## TASK DIRECTIONS
In the entries below, copy only the lines from the one that contains "Image resolution: width=1023" through the last line, exactly, and omit any pictures.

## Records from a collection

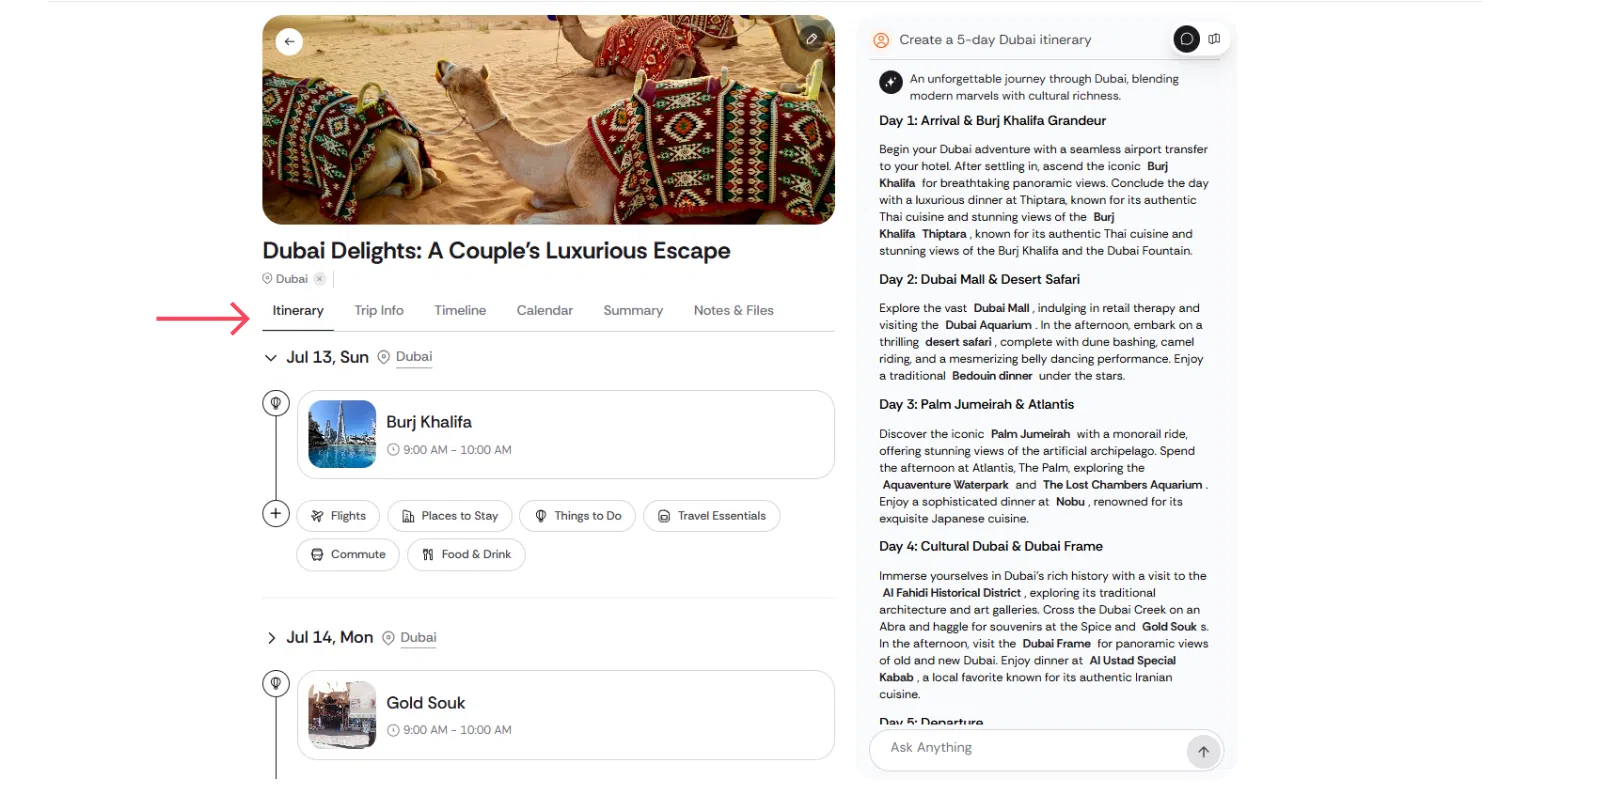Open Dubai location next to Jul 13
Viewport: 1600px width, 800px height.
pos(413,357)
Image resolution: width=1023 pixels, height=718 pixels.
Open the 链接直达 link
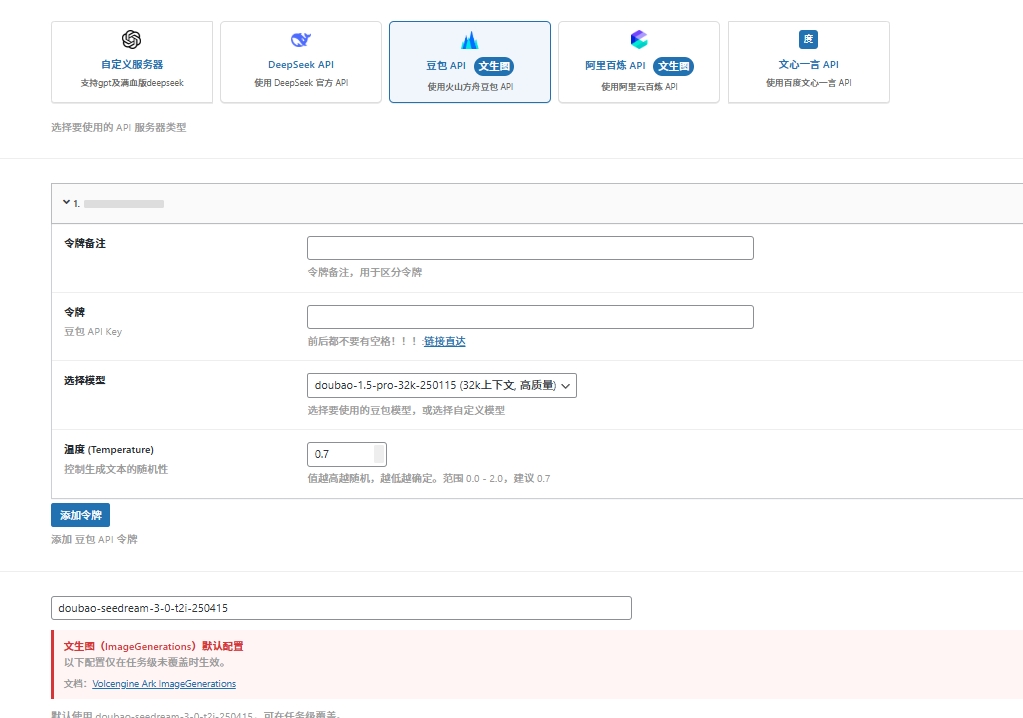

## WRITTEN REPLY
Image resolution: width=1023 pixels, height=718 pixels.
Open the 链接直达 link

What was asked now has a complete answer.